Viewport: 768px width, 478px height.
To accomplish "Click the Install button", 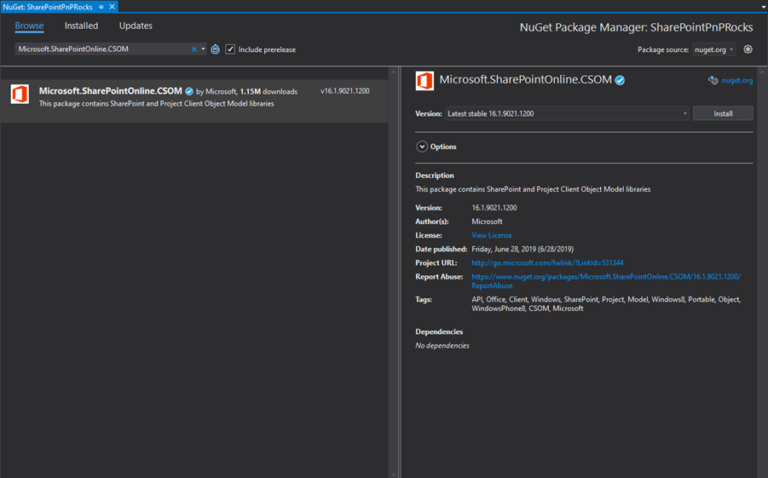I will click(722, 114).
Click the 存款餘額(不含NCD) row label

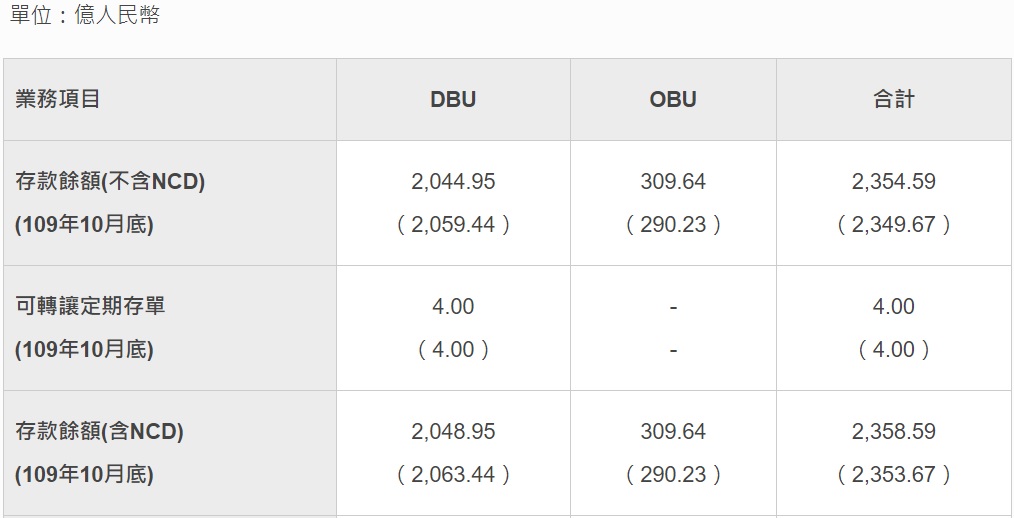coord(110,182)
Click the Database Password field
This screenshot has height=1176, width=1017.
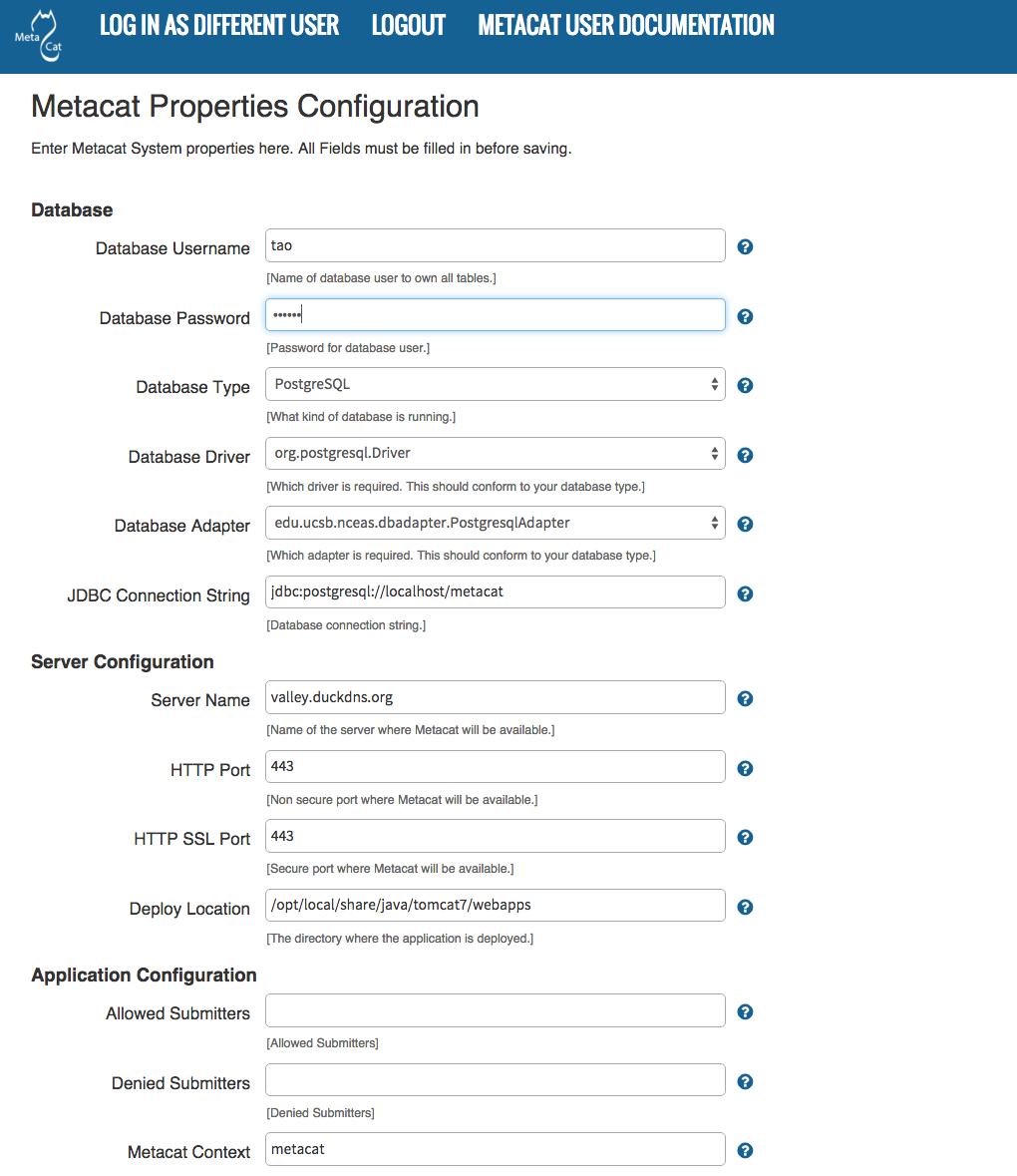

* _The problem_
From the listing above, copy all lines holding the word "width".

* _Task response_
Viewport: 768px width, 478px height.
This screenshot has height=1176, width=1017.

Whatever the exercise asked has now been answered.